DATA EXTRACT:
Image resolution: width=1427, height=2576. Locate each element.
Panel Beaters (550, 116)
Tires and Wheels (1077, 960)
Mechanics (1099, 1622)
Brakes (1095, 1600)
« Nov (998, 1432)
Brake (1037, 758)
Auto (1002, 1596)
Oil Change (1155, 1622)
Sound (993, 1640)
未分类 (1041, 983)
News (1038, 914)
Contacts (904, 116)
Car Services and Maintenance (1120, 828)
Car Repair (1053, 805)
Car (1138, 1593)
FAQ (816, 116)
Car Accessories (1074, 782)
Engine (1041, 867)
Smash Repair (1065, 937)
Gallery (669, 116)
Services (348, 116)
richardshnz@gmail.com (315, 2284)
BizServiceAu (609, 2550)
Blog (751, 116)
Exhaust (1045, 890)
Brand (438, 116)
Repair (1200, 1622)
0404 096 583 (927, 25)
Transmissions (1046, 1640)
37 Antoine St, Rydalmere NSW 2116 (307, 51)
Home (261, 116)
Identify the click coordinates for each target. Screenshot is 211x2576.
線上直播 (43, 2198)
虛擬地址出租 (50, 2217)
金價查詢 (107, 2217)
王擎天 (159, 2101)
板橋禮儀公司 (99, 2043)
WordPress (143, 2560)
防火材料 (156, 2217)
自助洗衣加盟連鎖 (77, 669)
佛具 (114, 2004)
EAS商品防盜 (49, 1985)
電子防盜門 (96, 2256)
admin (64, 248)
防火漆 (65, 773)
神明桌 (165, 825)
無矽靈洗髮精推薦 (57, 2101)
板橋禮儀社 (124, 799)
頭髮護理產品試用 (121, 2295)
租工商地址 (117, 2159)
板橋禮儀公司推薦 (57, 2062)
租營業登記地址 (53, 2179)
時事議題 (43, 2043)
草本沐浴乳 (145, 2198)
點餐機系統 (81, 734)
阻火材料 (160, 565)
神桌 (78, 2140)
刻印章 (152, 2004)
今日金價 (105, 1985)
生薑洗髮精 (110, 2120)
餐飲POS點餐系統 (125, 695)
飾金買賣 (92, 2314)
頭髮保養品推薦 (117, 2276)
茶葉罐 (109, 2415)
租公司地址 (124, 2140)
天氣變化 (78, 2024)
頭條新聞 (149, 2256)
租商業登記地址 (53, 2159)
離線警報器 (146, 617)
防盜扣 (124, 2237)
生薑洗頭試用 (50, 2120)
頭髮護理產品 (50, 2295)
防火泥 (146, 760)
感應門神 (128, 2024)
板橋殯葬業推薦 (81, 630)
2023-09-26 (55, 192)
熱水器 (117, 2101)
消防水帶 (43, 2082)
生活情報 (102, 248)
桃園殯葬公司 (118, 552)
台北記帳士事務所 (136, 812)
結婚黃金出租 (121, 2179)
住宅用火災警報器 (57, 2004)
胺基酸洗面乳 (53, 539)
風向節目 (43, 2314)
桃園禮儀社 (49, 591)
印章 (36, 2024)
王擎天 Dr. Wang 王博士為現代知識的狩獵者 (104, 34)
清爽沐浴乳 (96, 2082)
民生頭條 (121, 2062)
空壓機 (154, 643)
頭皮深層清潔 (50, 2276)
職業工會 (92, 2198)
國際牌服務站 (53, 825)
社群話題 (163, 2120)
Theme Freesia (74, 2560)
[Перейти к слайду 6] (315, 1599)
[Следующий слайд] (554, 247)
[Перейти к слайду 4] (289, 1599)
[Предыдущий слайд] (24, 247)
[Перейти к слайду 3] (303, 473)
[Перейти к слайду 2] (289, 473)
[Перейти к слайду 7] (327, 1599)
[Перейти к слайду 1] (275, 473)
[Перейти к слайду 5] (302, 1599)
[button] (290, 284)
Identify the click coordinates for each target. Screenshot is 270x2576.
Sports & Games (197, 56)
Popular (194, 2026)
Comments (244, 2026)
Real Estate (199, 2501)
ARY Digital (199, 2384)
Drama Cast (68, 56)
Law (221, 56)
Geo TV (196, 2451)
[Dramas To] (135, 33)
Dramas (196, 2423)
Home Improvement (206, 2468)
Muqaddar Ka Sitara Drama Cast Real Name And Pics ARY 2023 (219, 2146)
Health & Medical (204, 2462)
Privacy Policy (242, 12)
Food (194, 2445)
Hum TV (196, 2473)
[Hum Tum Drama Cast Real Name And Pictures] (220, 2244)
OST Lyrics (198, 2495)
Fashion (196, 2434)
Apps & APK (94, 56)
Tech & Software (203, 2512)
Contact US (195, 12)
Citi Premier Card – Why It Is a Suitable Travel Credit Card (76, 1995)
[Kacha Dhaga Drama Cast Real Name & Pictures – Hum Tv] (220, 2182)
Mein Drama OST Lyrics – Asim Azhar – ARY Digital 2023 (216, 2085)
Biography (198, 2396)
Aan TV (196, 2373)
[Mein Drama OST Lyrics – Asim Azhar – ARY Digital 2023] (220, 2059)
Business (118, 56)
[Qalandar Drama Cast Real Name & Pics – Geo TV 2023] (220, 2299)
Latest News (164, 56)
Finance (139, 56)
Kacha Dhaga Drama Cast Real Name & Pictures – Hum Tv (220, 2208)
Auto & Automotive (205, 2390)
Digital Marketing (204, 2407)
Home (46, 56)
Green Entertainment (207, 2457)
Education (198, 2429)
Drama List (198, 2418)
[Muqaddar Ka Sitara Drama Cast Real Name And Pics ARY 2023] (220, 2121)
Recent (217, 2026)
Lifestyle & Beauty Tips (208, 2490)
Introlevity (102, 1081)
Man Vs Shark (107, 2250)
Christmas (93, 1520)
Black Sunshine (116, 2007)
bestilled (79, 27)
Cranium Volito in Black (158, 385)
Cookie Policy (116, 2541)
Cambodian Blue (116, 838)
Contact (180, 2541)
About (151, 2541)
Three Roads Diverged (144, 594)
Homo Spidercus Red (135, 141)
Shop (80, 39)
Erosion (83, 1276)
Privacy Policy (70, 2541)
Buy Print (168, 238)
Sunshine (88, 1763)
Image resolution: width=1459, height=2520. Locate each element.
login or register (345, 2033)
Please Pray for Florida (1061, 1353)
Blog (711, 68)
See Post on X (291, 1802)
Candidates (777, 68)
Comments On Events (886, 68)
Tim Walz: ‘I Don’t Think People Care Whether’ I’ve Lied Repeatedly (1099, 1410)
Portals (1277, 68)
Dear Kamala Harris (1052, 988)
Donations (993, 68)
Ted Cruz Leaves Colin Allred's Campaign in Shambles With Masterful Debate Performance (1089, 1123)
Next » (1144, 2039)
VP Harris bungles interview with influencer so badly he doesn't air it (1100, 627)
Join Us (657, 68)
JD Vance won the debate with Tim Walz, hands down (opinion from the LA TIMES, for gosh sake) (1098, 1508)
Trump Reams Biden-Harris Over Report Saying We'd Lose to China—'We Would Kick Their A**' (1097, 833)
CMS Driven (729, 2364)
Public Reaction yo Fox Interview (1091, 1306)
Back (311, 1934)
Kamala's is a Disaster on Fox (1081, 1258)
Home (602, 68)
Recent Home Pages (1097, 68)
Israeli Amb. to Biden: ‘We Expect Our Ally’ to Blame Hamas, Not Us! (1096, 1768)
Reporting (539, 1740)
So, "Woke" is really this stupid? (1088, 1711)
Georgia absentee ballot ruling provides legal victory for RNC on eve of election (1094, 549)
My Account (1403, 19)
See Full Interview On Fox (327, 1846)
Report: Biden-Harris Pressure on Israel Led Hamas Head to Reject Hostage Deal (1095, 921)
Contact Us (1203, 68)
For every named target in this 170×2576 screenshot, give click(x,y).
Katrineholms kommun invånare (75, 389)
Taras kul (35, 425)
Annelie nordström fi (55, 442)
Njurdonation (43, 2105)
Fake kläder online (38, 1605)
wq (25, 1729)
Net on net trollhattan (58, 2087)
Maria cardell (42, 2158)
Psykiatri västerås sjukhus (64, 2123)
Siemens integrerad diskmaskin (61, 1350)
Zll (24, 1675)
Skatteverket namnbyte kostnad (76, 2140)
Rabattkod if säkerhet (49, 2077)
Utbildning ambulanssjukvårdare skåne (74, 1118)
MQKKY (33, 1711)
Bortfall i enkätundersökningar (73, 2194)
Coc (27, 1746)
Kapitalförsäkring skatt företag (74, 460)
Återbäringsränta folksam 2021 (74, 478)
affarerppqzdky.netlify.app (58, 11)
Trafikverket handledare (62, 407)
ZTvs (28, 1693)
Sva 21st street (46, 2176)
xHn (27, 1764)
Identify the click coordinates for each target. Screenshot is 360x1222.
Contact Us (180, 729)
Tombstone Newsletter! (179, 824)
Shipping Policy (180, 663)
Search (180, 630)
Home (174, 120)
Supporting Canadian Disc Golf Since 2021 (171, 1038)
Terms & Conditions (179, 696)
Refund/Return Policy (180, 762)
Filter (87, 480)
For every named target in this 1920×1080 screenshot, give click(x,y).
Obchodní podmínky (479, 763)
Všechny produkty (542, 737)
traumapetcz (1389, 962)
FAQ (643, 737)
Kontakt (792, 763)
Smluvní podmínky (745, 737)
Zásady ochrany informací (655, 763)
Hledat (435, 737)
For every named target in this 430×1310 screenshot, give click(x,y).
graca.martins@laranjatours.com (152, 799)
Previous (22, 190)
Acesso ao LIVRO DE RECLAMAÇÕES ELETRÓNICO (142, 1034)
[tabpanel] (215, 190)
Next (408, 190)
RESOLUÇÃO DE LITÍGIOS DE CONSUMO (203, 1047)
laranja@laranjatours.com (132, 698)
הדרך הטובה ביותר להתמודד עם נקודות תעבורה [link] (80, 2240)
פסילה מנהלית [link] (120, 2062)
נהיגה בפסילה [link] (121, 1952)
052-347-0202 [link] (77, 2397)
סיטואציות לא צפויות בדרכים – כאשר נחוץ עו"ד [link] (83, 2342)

WHAT YOU ARE ASKED TO DO:
Within the material above, copy exactly the lines from the line that holds "Home Improvement (206, 2468)" up to and including the line that holds "Digital Marketing (204, 2407)".

RESPONSE:
Home Improvement (206, 2468)
Muqaddar Ka Sitara Drama Cast Real Name And Pics ARY 2023 (219, 2146)
Health & Medical (204, 2462)
Privacy Policy (242, 12)
Food (194, 2445)
Hum TV (196, 2473)
[Hum Tum Drama Cast Real Name And Pictures] (220, 2244)
OST Lyrics (198, 2495)
Fashion (196, 2434)
Apps & APK (94, 56)
Tech & Software (203, 2512)
Contact US (195, 12)
Citi Premier Card – Why It Is a Suitable Travel Credit Card (76, 1995)
[Kacha Dhaga Drama Cast Real Name & Pictures – Hum Tv] (220, 2182)
Mein Drama OST Lyrics – Asim Azhar – ARY Digital 2023 (216, 2085)
Biography (198, 2396)
Aan TV (196, 2373)
[Mein Drama OST Lyrics – Asim Azhar – ARY Digital 2023] (220, 2059)
Business (118, 56)
[Qalandar Drama Cast Real Name & Pics – Geo TV 2023] (220, 2299)
Latest News (164, 56)
Finance (139, 56)
Kacha Dhaga Drama Cast Real Name & Pictures – Hum Tv (220, 2208)
Auto & Automotive (205, 2390)
Digital Marketing (204, 2407)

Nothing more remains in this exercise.